Opinion
Submitted April 5, 2000.
May 15, 2000.
In an action to recover damages for medical malpractice, the plaintiff appeals from an order of the Supreme Court, Kings County (Bellard, J.), dated May 17, 1999, which granted the defendant's motion for summary judgment dismissing the complaint.
Lawrence S. Hyman, Kew Gardens, N.Y., for appellant.
Pulvers, Pulvers, Thompson Kutner, LLP, New York, N.Y. (Bruce R. Friedrich and Andrew B. Weiner of counsel), for respondent.
Before: LAWRENCE J. BRACKEN, J.P., DANIEL W. JOY, WILLIAM C. THOMPSON, GLORIA GOLDSTEIN, SANDRA J. FEUERSTEIN, JJ.
DECISION ORDER
ORDERED that the order is affirmed, with costs.
In this action to recover damages for medical malpractice, the defendant made a prima facie showing of his entitlement to judgment in his favor as a matter of law. The burden then shifted to the plaintiff to lay bare his proof and demonstrate the existence of a triable issue of fact (see, Kaplan v. Hamilton Med. Assocs., 262 A.D.2d 609). That required a showing that the defendant departed from accepted medical practice, as well as a nexus between the alleged malpractice and the plaintiff's injury (see, Holbrook v. United Hosp. Med. Ctr., 248 A.D.2d 358).
The affidavit by the defendant's expert submitted in support of the motion referred to the plaintiff's admission in his deposition testimony that he ingested three times the prescribed dosage of hydrochlorothiazide. The defendant's expert concluded that it was this self-administered overdose which caused the plaintiff's collapse. Since the plaintiff's expert failed to address this issue, the plaintiff failed to raise a triable issue of fact as to whether the defendant's actions were a proximate cause of his injuries.
The plaintiff's attempt to raise a triable issue of fact by amending the responses he gave at his deposition must be rejected. The plaintiff's failure to object to the deposition proceeding in the absence of an interpreter operated as a waiver of his claim that he did not understand the questions he was asked (see, CPLR 3115[b]). Moreover, the plaintiff's belated attempt to amend the transcript of his deposition testimony 18 months after any changes were required to be served on the defendant is untimely (see, CPLR 3116[a]).
BRACKEN, J.P., JOY, THOMPSON, GOLDSTEIN and FEUERSTEIN, JJ., concur.

__________________________________________________

# ACTIVITY:
Reproduce the passage of the malpractice decision between "The plaintiff's attempt" and "FEUERSTEIN, JJ., concur.", inclusive. The data below comes from a separate source.

# COLLECTED MATERIAL:

__________________________________________________

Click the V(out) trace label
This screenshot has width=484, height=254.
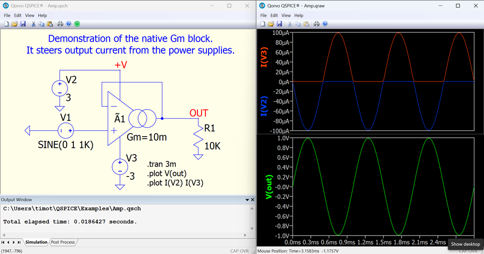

__________________________________________________

# PROBLEM SOLUTION:
The plaintiff's attempt to raise a triable issue of fact by amending the responses he gave at his deposition must be rejected. The plaintiff's failure to object to the deposition proceeding in the absence of an interpreter operated as a waiver of his claim that he did not understand the questions he was asked (see, CPLR 3115[b]). Moreover, the plaintiff's belated attempt to amend the transcript of his deposition testimony 18 months after any changes were required to be served on the defendant is untimely (see, CPLR 3116[a]).
BRACKEN, J.P., JOY, THOMPSON, GOLDSTEIN and FEUERSTEIN, JJ., concur.